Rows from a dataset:
▼

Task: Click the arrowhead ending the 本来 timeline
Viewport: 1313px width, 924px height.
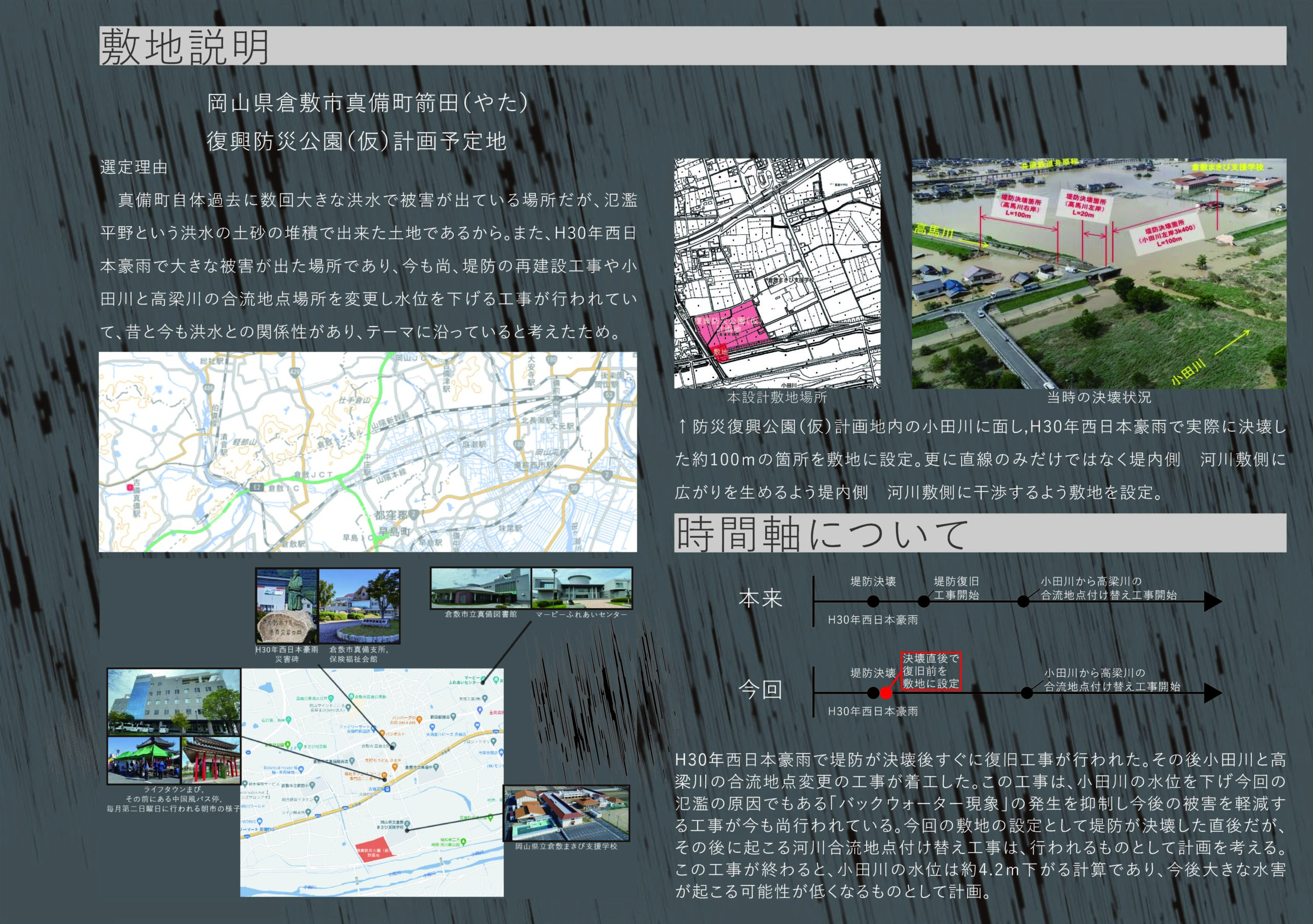Action: [1212, 601]
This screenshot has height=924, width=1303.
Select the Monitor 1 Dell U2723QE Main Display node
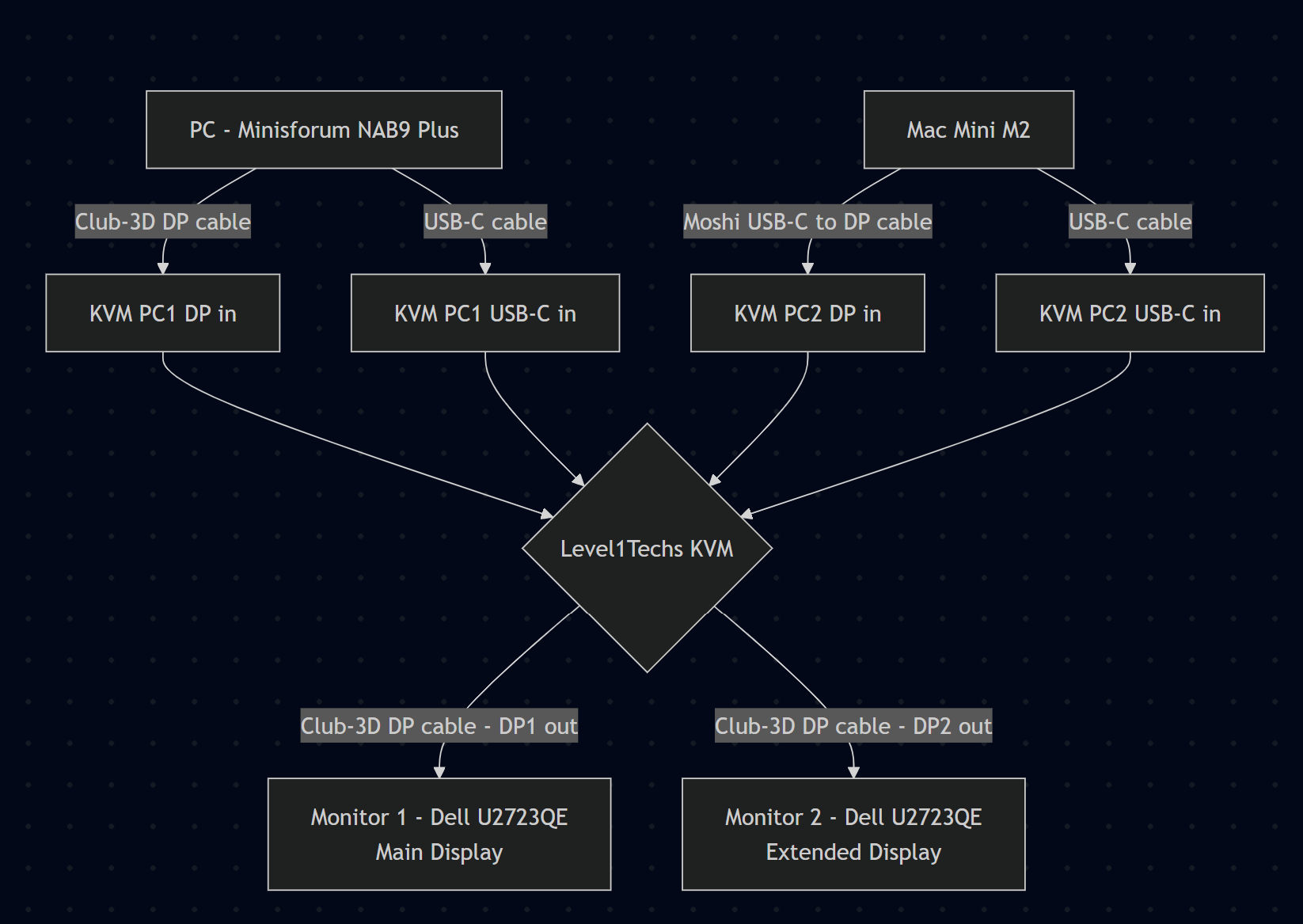tap(439, 835)
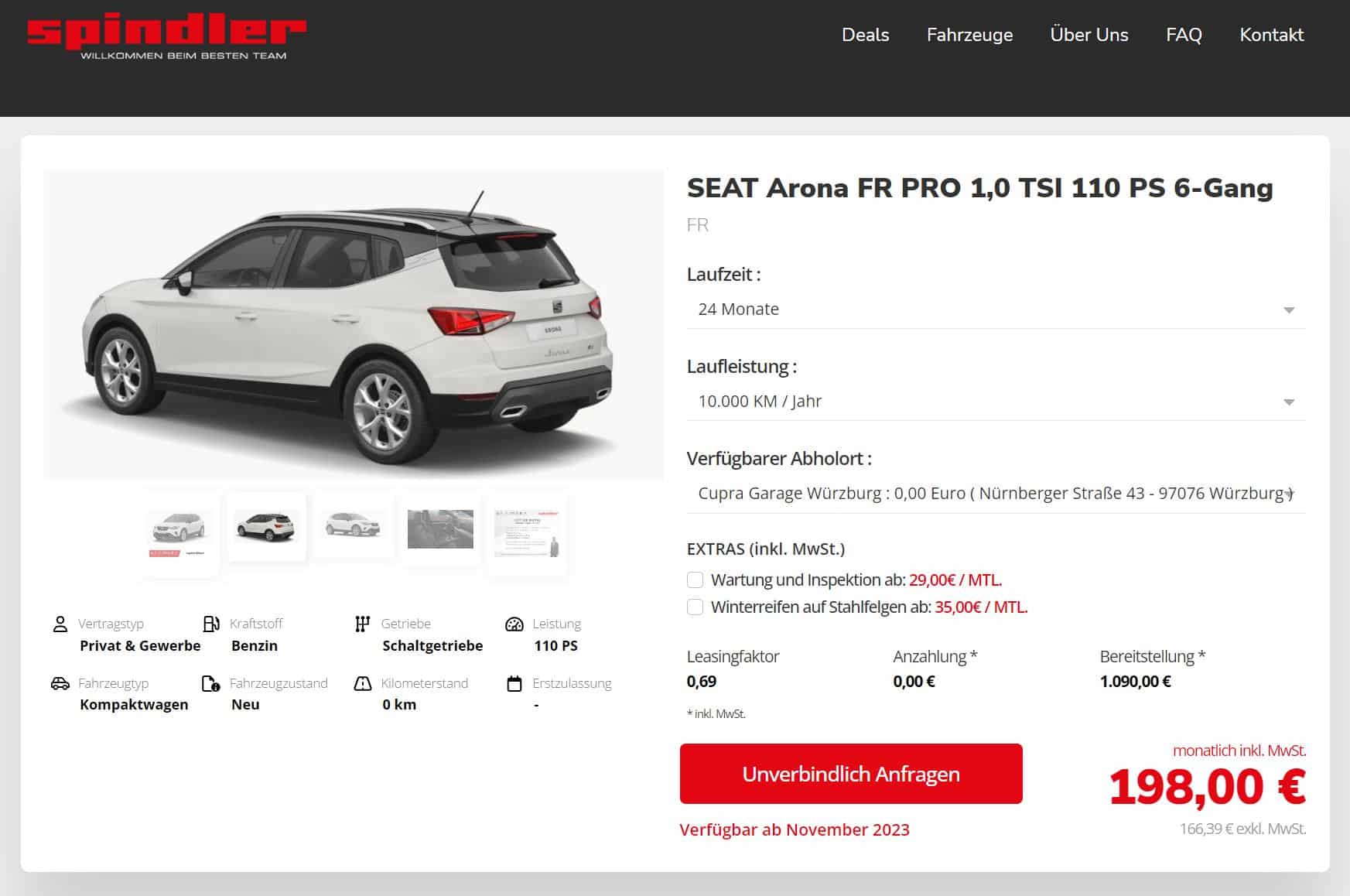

▲

EXERCISE PROMPT: Can you echo every line of the material above word for word, leaving the pictures out?

CORRECT RESPONSE:
Task: Click the arrowhead ending the 本来 timeline
Viewport: 1313px width, 924px height.
Action: [1212, 601]
This screenshot has height=924, width=1303.
Select the Monitor 1 Dell U2723QE Main Display node
tap(439, 835)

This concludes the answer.